Dataset entries:

***

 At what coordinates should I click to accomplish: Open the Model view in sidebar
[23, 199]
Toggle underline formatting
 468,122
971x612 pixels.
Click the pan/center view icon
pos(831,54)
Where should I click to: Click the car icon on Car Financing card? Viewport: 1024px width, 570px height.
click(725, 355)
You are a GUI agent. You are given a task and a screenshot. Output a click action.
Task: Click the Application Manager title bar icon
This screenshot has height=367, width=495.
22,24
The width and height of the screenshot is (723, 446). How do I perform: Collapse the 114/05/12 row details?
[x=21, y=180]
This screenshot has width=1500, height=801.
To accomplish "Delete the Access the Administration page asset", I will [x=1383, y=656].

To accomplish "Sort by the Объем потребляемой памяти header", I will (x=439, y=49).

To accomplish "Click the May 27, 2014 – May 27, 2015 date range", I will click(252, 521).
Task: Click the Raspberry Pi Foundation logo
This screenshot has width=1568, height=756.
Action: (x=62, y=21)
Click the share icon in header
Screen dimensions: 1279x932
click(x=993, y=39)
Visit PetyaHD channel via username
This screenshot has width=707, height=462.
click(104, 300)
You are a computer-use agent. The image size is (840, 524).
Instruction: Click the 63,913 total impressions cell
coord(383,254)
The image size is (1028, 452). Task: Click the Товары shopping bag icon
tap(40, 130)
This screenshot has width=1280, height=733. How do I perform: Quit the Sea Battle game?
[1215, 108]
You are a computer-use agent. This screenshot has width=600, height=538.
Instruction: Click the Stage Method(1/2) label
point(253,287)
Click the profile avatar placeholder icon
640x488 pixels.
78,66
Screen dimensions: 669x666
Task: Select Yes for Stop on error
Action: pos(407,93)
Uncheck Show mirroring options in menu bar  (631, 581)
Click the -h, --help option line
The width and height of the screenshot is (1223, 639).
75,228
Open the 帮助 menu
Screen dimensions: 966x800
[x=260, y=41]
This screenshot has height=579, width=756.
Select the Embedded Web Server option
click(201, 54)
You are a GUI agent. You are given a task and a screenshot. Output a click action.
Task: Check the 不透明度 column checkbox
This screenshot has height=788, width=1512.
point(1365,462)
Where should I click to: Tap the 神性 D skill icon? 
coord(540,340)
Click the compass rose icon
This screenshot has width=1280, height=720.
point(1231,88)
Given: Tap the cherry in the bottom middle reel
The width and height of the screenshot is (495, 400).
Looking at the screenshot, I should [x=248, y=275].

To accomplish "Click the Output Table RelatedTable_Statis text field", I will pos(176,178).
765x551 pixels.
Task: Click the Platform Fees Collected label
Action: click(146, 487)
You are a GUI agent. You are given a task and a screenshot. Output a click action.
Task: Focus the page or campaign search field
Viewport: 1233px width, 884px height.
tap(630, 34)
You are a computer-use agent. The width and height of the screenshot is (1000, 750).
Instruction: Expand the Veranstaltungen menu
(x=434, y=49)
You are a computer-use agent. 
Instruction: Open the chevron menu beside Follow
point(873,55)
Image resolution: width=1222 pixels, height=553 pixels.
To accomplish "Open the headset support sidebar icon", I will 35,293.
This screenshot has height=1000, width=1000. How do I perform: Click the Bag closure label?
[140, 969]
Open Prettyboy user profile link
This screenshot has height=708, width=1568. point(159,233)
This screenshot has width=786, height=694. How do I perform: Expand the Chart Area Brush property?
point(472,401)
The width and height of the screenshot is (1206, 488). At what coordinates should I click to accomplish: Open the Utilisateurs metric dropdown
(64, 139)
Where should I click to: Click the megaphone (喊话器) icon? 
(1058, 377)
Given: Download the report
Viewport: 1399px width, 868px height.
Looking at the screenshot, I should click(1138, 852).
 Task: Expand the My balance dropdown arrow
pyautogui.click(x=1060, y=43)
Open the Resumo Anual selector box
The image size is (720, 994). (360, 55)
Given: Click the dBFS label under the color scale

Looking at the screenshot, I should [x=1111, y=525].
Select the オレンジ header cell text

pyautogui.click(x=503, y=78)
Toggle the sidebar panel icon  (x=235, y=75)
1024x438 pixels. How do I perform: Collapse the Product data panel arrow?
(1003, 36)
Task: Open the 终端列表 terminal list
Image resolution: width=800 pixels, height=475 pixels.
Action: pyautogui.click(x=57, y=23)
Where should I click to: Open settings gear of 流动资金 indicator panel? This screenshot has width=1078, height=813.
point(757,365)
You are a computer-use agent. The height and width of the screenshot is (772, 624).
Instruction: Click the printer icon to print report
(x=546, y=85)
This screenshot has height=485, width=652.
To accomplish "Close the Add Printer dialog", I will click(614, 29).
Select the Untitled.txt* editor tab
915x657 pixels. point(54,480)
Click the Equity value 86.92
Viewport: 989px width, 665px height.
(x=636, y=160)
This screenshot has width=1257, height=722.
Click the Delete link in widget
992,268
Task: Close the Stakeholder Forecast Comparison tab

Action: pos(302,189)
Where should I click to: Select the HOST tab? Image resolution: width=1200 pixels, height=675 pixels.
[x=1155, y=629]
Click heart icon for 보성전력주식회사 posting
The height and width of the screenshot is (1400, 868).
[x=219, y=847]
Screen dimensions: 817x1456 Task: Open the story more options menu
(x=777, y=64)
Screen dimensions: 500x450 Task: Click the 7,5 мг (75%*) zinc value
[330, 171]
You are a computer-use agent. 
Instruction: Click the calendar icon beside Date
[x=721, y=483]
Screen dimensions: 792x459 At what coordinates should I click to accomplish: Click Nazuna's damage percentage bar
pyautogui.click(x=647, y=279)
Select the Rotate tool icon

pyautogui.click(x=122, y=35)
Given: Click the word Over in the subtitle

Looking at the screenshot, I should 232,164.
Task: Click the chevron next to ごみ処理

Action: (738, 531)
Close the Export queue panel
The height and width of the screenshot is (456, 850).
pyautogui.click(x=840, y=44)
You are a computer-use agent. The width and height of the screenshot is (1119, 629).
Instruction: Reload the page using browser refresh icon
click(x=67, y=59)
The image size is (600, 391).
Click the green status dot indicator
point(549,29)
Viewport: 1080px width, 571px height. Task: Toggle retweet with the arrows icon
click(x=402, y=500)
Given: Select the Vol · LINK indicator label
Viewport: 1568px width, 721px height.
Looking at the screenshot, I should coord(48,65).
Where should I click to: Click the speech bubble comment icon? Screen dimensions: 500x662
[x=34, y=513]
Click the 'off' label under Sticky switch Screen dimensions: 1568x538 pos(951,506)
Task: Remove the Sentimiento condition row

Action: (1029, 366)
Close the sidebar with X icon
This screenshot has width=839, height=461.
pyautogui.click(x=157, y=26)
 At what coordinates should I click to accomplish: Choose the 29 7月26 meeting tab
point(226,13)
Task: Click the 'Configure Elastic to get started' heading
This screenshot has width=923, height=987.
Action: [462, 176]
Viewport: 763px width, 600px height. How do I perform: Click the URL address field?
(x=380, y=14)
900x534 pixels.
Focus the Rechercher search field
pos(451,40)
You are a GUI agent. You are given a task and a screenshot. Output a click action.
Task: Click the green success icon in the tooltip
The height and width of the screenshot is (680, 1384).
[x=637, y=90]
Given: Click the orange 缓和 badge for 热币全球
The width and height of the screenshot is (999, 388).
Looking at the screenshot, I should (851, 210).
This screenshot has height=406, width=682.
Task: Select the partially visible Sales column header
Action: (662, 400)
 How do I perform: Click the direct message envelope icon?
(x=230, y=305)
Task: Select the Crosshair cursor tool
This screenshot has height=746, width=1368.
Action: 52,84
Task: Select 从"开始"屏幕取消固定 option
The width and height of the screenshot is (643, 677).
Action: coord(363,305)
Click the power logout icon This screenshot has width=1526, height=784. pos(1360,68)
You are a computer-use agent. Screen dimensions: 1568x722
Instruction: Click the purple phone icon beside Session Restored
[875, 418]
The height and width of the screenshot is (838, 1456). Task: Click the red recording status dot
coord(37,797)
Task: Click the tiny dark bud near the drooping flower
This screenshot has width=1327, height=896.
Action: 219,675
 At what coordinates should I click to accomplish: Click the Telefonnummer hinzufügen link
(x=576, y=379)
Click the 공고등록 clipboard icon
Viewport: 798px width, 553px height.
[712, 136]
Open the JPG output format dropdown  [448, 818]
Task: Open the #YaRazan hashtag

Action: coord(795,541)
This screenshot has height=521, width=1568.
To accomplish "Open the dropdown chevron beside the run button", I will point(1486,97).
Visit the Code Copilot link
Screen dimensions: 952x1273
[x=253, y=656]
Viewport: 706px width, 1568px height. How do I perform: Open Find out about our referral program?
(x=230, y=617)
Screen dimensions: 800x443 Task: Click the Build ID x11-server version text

***

# Exercise aim
Write only the number of lines in the records that include the word "computer".

# Solution
8